A modelagem funcional-estrutural da planta é uma abordagem estabelecida para representar realisticamente o crescimento da planta, mas testar e documentar o realismo além das comparações visuais é um desafio. Usamos elementos de modelagem orientada a padrões para testar o realismo de um novo modelo do módulo de crescimento anual (AGM) de abacate (Persea americana, cv. Hass. Lauráceas).

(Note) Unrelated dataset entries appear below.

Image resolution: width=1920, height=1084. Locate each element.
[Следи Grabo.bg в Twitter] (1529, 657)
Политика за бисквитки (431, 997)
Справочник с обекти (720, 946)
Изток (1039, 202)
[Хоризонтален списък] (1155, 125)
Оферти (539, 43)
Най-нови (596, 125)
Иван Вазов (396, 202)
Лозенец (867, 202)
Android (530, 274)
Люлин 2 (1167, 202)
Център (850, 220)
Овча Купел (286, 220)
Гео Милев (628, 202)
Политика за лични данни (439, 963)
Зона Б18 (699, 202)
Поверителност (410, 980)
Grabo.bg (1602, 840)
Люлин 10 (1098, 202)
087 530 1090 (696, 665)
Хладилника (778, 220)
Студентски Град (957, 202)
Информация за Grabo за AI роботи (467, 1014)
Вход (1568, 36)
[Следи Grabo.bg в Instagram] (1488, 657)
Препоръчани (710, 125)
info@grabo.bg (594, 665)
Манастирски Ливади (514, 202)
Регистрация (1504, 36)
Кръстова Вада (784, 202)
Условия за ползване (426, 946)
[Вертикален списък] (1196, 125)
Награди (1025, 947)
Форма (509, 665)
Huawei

Representação bidimensional de um módulo de crescimento anual (AGM), que se forma a partir de uma inflorescência composta indeterminada ao longo de um período de crescimento anual, compreendendo um fluxo misto de crescimento reprodutivo e vegetativo (primavera, marrom escuro) e dois fluxos de crescimento vegetativo (verão, marrom, e outono, marrom claro). O AGM contém um eixo de crescimento primário e eixos de crescimento de segunda e terceira ordem que podem ser brotos prolépticos (mostrado com um anel de cicatriz de broto em sua base) ou brotos silépticos. O crescimento do broto da estação atual se desenvolve a partir de uma gema terminal da temporada anterior, com o broto inicialmente produzindo inflorescências laterais sem extensão dos internódios. O crescimento vegetativo ocorre então em três fluxos com a formação de uma gema terminal entre cada fluxo. Os restos dos botões terminais se transformam em um anel de cicatriz de botão que se torna visível entre cada fluxo no final da temporada. Unidade de crescimento (UG) refere-se à porção de um eixo (broto) que se desenvolve durante um período ininterrupto de extensão, ou seja, durante um único fluxo, enquanto um tiro descreve um eixo que consiste em um ou mais GUs (Jaeger e De Reffye, 1992 ; Room et al., 1994). Esta figura é uma modificação de uma imagem vetorial gratuita de all-free-download.com.
Wang et al. usar sete padrões caracterizando AGMs para calibrar o modelo, que então previu com sucesso outros nove padrões que não foram usados durante a calibração. Seu modelo pode, portanto, ser considerado estruturalmente realista, o que implica que será capaz de prever a resposta de um AGM às mudanças nas condições ambientais.
Depois que um incêndio florestal varre a paisagem, pode ser inevitável ficar chocado com a cena desoladora que ele deixa. No entanto, uma investigação recente liderada por Lucas Carbone sugere que as plantas podem florescer nestes ambientes como nunca se esperava.